Karrie Jacobs

@KarrieUrbanist

November 15, 2008

The Year of the O


The new O rack by Mahaffy and DeGreeve.

Yesterday, the winner of New York’s bike rack competition was announced and the winning design, by Ian Mahaffy and Maarten De Greeve of Copenhagen, Denmark (the most bicycle friendly city on the planet) is a refreshingly simple, functional looking O. (I say functional looking, because you never really know how well any bike rack works until you actually try to secure your bike to it with one of the cumbersome medieval devices that pass for bike locks in this town.)  At any other time, I’d have said that the circle with the crossbar is a revival of the ecology symbol popular in the 1970s, but in November of 2008, the O has an entirely different significance. Soon there will be 5000 of these Os all over town.

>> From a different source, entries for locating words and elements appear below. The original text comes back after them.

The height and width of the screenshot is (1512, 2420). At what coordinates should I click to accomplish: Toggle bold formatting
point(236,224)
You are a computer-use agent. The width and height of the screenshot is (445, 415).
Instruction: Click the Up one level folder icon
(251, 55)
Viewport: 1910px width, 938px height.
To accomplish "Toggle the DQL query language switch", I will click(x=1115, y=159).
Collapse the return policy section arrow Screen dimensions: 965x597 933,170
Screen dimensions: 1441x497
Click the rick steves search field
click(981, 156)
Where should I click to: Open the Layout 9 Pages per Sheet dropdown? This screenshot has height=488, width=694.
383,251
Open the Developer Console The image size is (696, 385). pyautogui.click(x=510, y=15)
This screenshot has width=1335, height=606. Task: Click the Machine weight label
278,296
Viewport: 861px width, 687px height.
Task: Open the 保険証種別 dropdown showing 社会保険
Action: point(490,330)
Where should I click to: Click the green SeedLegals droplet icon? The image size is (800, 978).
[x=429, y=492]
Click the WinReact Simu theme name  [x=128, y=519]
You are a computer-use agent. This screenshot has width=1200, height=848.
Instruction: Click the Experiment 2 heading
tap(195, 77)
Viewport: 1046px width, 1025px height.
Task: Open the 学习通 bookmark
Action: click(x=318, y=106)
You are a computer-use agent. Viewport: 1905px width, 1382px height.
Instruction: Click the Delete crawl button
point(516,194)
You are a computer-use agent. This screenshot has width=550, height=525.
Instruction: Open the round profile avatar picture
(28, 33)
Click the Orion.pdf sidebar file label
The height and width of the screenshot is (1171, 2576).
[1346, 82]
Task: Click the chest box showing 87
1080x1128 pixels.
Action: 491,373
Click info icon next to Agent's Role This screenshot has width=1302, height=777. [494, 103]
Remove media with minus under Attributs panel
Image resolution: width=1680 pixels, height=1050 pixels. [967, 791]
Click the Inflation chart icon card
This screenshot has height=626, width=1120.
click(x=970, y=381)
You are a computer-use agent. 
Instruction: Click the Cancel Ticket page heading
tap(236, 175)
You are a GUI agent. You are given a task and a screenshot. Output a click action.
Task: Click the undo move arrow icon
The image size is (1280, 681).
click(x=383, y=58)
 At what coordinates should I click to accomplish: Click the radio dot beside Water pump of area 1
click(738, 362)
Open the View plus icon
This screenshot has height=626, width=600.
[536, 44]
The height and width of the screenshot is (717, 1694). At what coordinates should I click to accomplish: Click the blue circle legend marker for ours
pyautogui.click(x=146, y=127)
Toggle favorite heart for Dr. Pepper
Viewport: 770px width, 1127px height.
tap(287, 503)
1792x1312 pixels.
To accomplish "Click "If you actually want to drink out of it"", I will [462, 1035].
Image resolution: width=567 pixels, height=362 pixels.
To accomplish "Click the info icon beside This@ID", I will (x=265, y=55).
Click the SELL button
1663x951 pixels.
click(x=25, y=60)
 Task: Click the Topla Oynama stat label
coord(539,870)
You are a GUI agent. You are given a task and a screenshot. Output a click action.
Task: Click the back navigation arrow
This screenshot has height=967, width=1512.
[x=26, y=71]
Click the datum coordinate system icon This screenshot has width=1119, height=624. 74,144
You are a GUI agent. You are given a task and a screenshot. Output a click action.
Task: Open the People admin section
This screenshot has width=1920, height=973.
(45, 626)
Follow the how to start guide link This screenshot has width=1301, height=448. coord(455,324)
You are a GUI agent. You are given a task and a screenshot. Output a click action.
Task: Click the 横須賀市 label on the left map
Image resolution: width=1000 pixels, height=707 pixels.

Obviously, it’s the year of the O. I noticed, for example, on the design firm Pentagram’s blog, that the P flag that usually hangs from its building had morphed into an O flag (see below) in honor of the Democratic National Convention. And when this week’s New Yorker arrived in my mailbox, illustrator Bob Staake had given the O that’s always on the cover a celestial quality. (Check out Staake’s animated version. Or should I say O-nimated?)

With Big Os everywhere, it’s no wonder that we’re still wandering the city suffused in a post-electoral glow. I guess that’s why they call it a honeymoon. Enjoy it while it lasts.

The O flag by Paula Scher of Pentagram.